In a later statement, Hamas said its Qatar-based politburo leader Ismail Haniyeh had spoken with mediators in Qatar and Egypt regarding the ideas being discussed. It added that talks have also been held with Turkish officials regarding recent developments.

“The movement dealt in a positive spirit with the content of the ongoing deliberations,” it said.

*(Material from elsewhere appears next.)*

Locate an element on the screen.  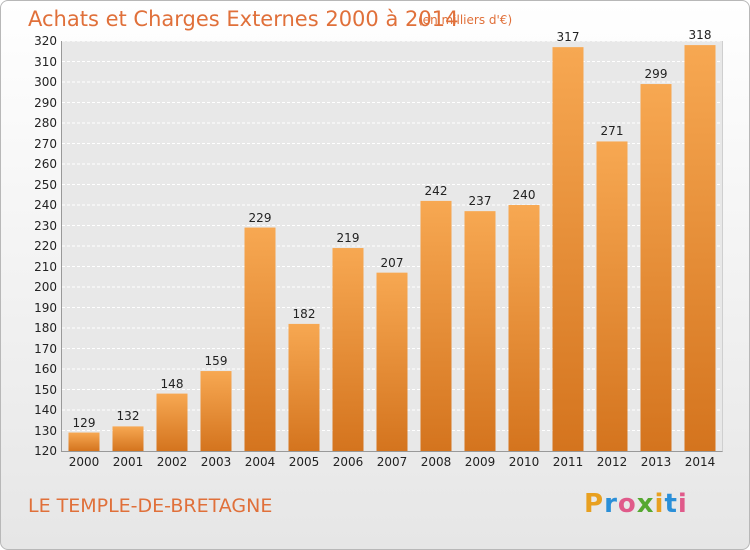
y-tick-label: 190 is located at coordinates (46, 308).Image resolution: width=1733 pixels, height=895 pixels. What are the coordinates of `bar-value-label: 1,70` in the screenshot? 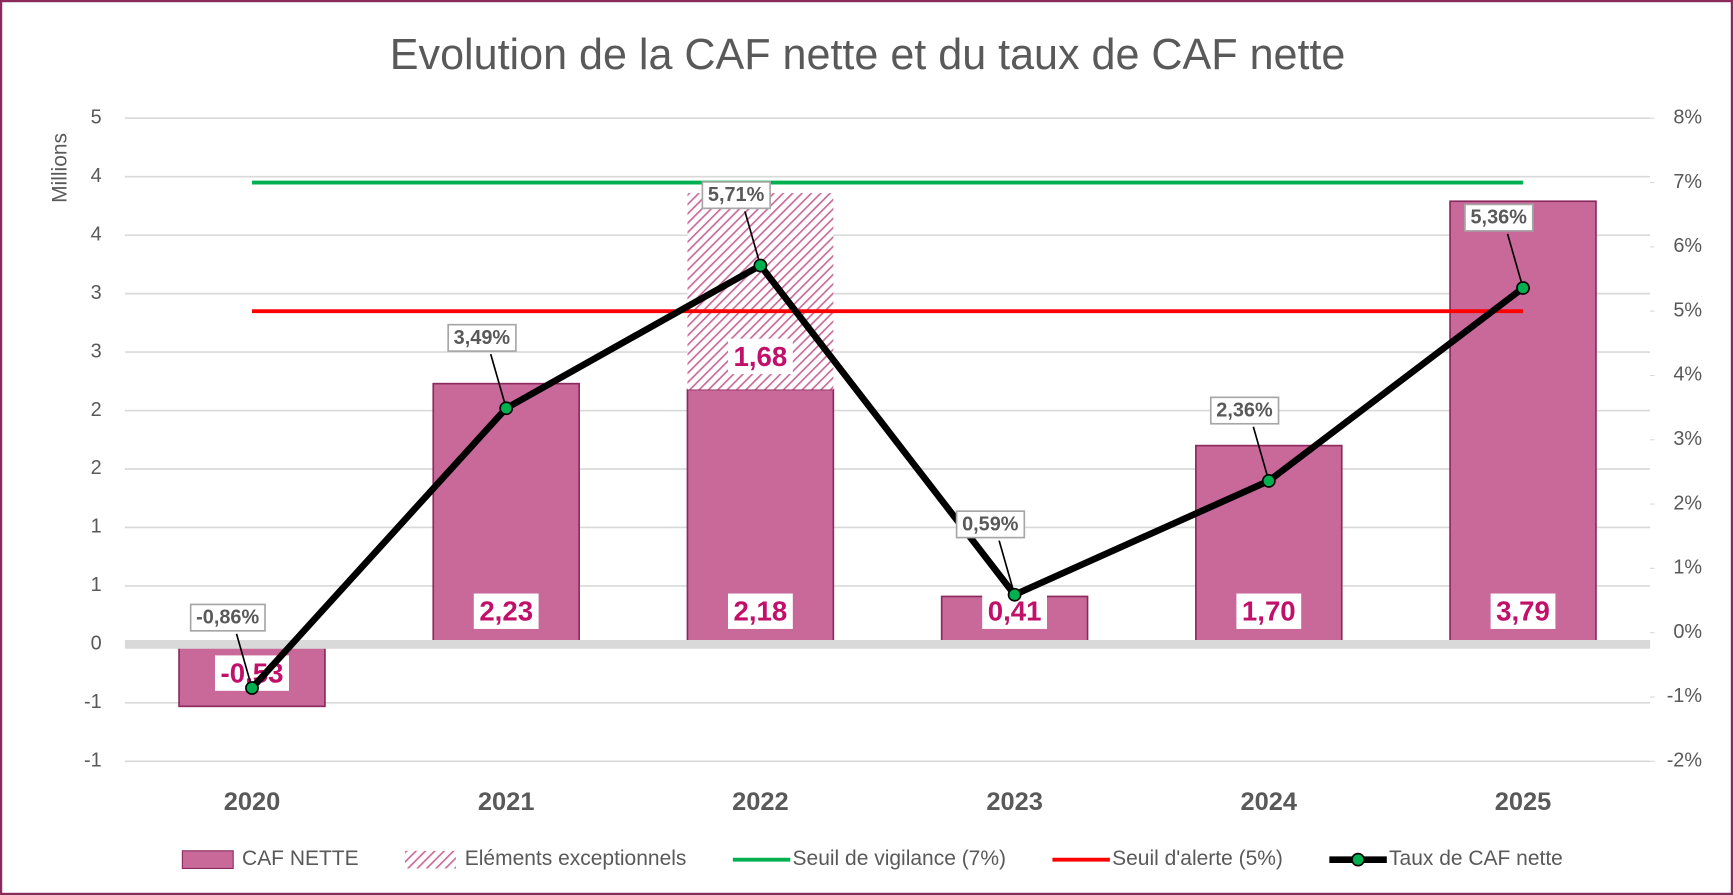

Nevertheless, on Thursday, Hamas spokesman in Lebanon Ahmed Abdel Hadi told the pro-Hezbollah Lebanese al Mayadeen satellite news station that “Netanyahu does not want a ceasefire.”

“We do not trust Netanyahu or the US administration. We trust the resistance, our people, and the support fronts,” he said, a reference to other Iran-backed terror groups including Hezbollah in Lebanon. “By monitoring Netanyahu’s statements, we can notice the contradiction, and this confirms that Netanyahu is not serious about reaching an agreement.”

He said Hamas is “dealing objectively,” and vows to “continue the resistance if an agreement is not reached, and if an agreement is reached, that is excellent.”

“We were told by the mediators that the atmosphere is positive and that an agreement can be reached,” he added.

Protesters near Prime Minister Benjamin Netanyahu’s residence in Jerusalem call for early elections, July 4, 2024. (Pro-Democracy Movement/Marcelo Sznaidman)

During its murderous October 7 onslaught, Hamas and other terrorist operatives kidnapped 251 people from Israel, including a number of dead bodies, dragging them into Gaza. The IDF has confirmed the deaths of at least 42 of the 116 believed to still be held in the Strip.

Over the past nine months, 109 hostages have been released, seven have been rescued by the IDF and the bodies of 19 have been recovered by the military from Gaza, including three who were mistakenly killed by troops.

The internal debate in Israel over whether to prioritize the return of the hostages or the continuation of fighting against Hamas has intensified in recent months, including increasingly fiery mass protests around the country demanding Netanyahu reach a deal.

Thousands of protesters calling for a hostage release deal marched to the Prime Minister’s Residence in Jerusalem on Thursday evening, holding up a large banner reading, “Netanyahu is endangering the security of Israel” and calling for an election to replace him.

Agencies contributed to this report.